I have tried it here (SQL Fiddle) with extended test-data.
SELECT name, dat
FROM (
SELECT name, dat, SUM(gap) over(ORDER BY dat, name) AS grp
FROM (
SELECT name, dat,
CASE WHEN LAG(name) OVER (ORDER BY dat, name) = name THEN 0 ELSE 1 END AS gap
FROM t
) x
) y
ORDER BY grp, dat DESC
Extended test-data
('Bar','2012-08-12'),
('Bar','2012-08-11'),
('Foo','2012-08-14'),
('Bar','2012-08-15'),
('Bar','2012-08-16'),
('Bar','2012-09-17'),
('Xyz','2012-10-20')
Result
Bar 2012-08-12
Bar 2012-08-11
Foo 2012-08-14
Bar 2012-09-17
Bar 2012-08-16
Bar 2012-08-15
Xyz 2012-10-20
I think that this works, including the case I asked about in the comments:
declare #t table (data varchar(50), [date] datetime)
insert #t
values
('Foo','20120814'),
('Bar','20120815'),
('Bar','20120916'),
('Xyz','20121020')
; With OuterSort as (
select *,ROW_NUMBER() OVER (ORDER BY [date] asc) as rn from #t
)
--Now we need to find contiguous ranges of the same data value, and the min and max row number for such a range
, Islands as (
select data,rn as rnMin,rn as rnMax from OuterSort os where not exists (select * from OuterSort os2 where os2.data = os.data and os2.rn = os.rn - 1)
union all
select i.data,rnMin,os.rn
from
Islands i
inner join
OuterSort os
on
i.data = os.data and
i.rnMax = os.rn-1
), FullIslands as (
select
data,rnMin,MAX(rnMax) as rnMax
from Islands
group by data,rnMin
)
select
*
from
OuterSort os
inner join
FullIslands fi
on
os.rn between fi.rnMin and fi.rnMax
order by
fi.rnMin asc,os.rn desc
It works by first computing the initial ordering in the OuterSort CTE. Then, using two CTEs (Islands and FullIslands), we compute the parts of that ordering in which the same data value appears in adjacent rows.

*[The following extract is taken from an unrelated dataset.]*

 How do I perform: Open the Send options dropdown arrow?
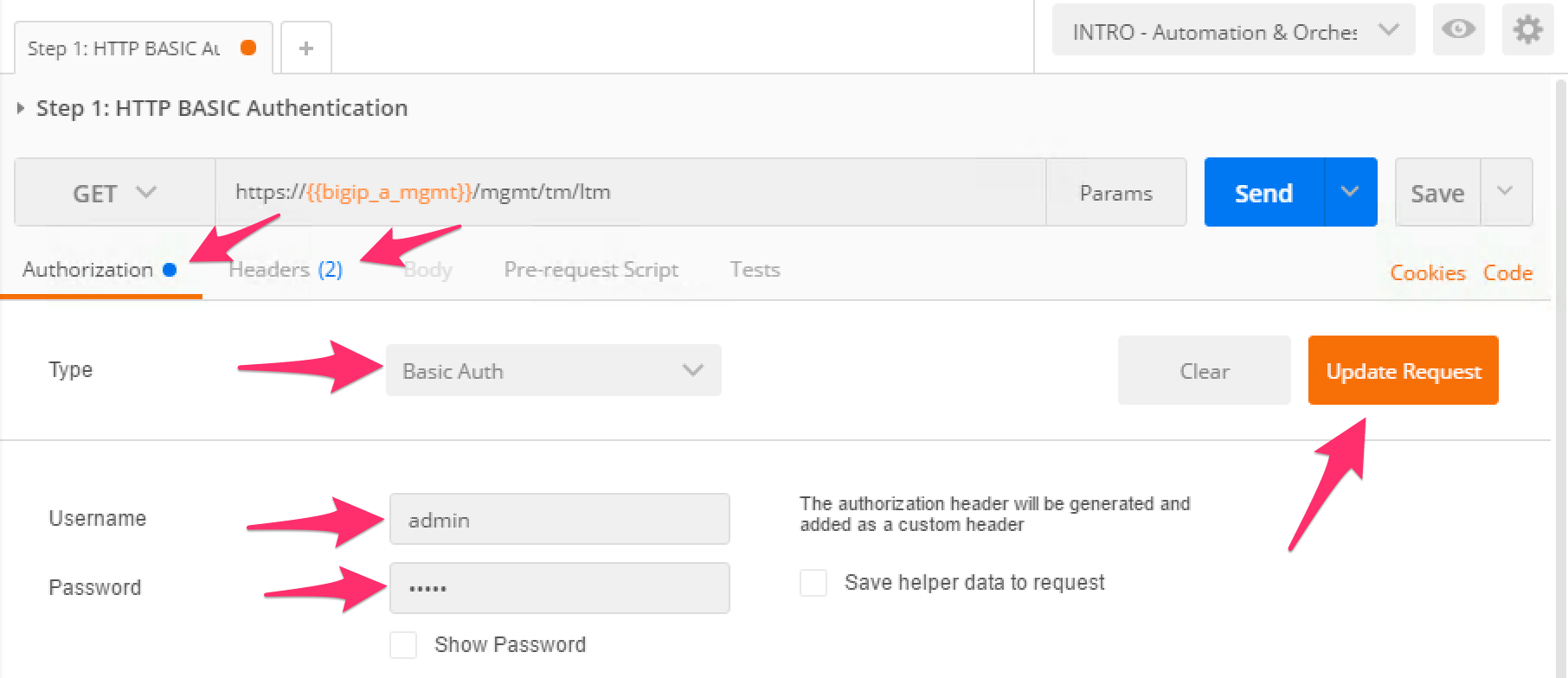[x=1350, y=192]
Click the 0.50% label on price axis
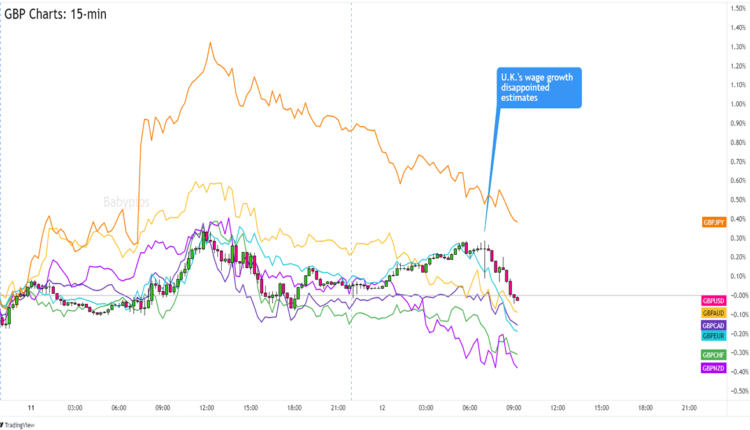This screenshot has width=750, height=430. pos(736,199)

Having done that, we can compute the final ordering by any value that all adjacent values will have (such as the lowest row number of the "island" that they belong to), and then within an "island", we use the reverse of the originally computed sort order.
Note that this may, though, not be too efficient for large data sets. On the sample data it shows up as requiring 4 table scans of the base table, as well as a spool.
Try something like...
ORDER BY CASE date
WHEN '14/08/2012' THEN 1
WHEN '16/09/2012' THEN 2
WHEN '15/08/2012' THEN 3
WHEN '20/10/2012' THEN 4
END
In MySQL, you can do:
ORDER BY FIELD(date, '14/08/2012', '16/09/2012', '15/08/2012', '20/10/2012')
In Postgres, you can create a function FIELD and do:
CREATE OR REPLACE FUNCTION field(anyelement, anyarray) RETURNS numeric AS $$
SELECT
COALESCE((SELECT i
FROM generate_series(1, array_upper($2, 1)) gs(i)
WHERE $2[i] = $1),
0);
$$ LANGUAGE SQL STABLE
If you do not want to use the CASE, you can try to find an implementation of the FIELD function to SQL Server.